Task:
Please keep pictures out of the copy, and print exactly the lines from the one containing "You are a GUI" through the end of the records.

[Source records]
***
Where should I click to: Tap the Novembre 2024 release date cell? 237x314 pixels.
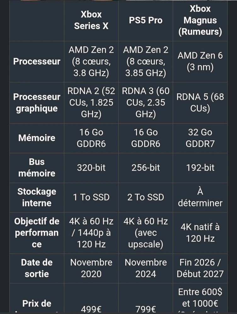(x=146, y=268)
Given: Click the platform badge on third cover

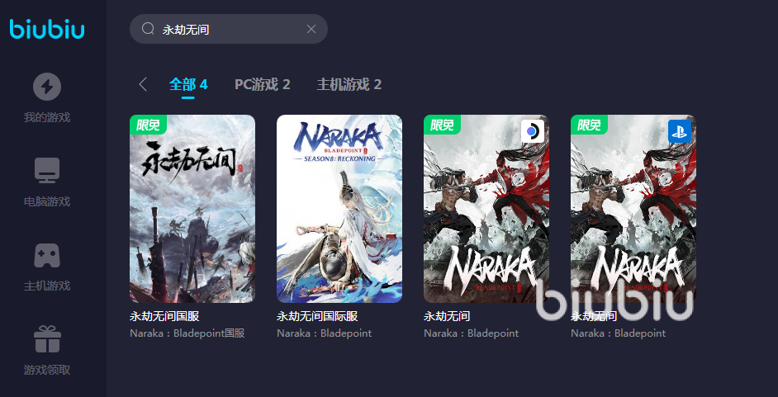Looking at the screenshot, I should coord(533,131).
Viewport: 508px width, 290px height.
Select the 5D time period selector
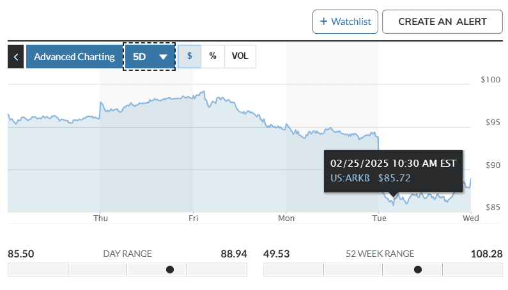(x=150, y=57)
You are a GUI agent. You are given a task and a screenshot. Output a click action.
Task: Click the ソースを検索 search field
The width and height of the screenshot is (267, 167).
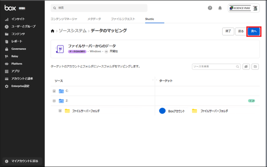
***
Reply:
You are a GUI agent. You are given a task and a screenshot. Output a click action.
Task: Click the ソースを検索 search field
The width and height of the screenshot is (267, 167).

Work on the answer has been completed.